1. Service Period: The regular sales service period begins from the date the order payment is completed and the information is confirmed, and ends upon delivery of the goods and the end of the after-sales guarantee period.
2. Service Termination:
  • Service may be terminated by mutual agreement;
  • If the customer violates this agreement and fails to rectify the violation after being notified by us, we have the right to terminate the service, and the fees already collected will not be refunded (except for those caused by our fault);
  • If the service cannot be continued due to force majeure, both parties may terminate the service, and we will refund the customer for any unused service fees.

VII. Liability for Breach of Contract

1. Customer Breach of Contract: If the customer fails to pay the fees as agreed, a penalty of 0.5% of the overdue amount shall be paid to us for each day of delay; if the service delay or failure is caused by the customer providing incorrect information or failing to cooperate with the service, the customer shall bear the losses and compensate us for any reasonable losses suffered as a result.
2. Our Breach of Contract: If the product or service fails to meet the agreed terms due to our reasons, we shall take remedial measures such as replacement, repair, or refund according to the customer's needs. If this causes losses to the customer, we shall bear corresponding compensation liability, but the compensation amount shall not exceed 20% of the total order amount (except for those caused by force majeure or customer reasons).

VIII. Intellectual Property and Confidentiality

1. Intellectual Property: We own the intellectual property rights to the product design and technical solutions provided. The customer has the right to use the product within a reasonable scope and shall not copy, modify, or infringe upon it without authorization.
2. Confidentiality Obligation: Both parties shall keep confidential the other party's trade secrets, personal information, and non-public information obtained during the service process.
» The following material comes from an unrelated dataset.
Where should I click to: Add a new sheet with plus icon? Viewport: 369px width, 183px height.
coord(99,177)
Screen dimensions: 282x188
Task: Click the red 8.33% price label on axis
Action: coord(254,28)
The confidentiality obligation shall remain in effect for 3 years after the termination of the service.

IX. Force Majeure and Exemption from Liability

If the performance of this clause is impossible due to force majeure (including but not limited to natural disasters, war, strikes, major adjustments to EU regulations, supply chain disruptions, and epidemic prevention and control measures), neither party shall be liable for breach of contract, but both parties shall promptly notify the other party and provide relevant proof within a reasonable period. After the force majeure event is eliminated, both parties shall promptly negotiate to resume service or handle subsequent matters.

X. Terms Updates and Dispute Resolution

1. Terms Updates: We may update these Terms in accordance with relevant EU regulations or business development needs. The updated terms will be prominently displayed on our website (tradeindenim.com) with the "Last Updated Date," and will take effect from the date of publication. If the update involves changes to the client's core rights, we will notify the client 7 calendar days in advance via business email or the contact information provided by the client.
2. Dispute Resolution: Any dispute arising from these Terms shall first be resolved through friendly negotiation. If negotiation fails, either party has the right to bring litigation in a court with jurisdiction in our location, or submit it to the EU Online Consumer Dispute Resolution (ODR) platform for processing. Dispute resolution shall be governed by relevant EU laws and regulations.

XI. Miscellaneous

For matters not covered in these Terms, please refer to our "EU Transport Terms," ​​"EU Return and Exchange Policy," "EU Privacy Policy," and any supplementary agreements signed by both parties. In case of any conflict between these Terms and the aforementioned documents, these Terms shall prevail (unless otherwise agreed).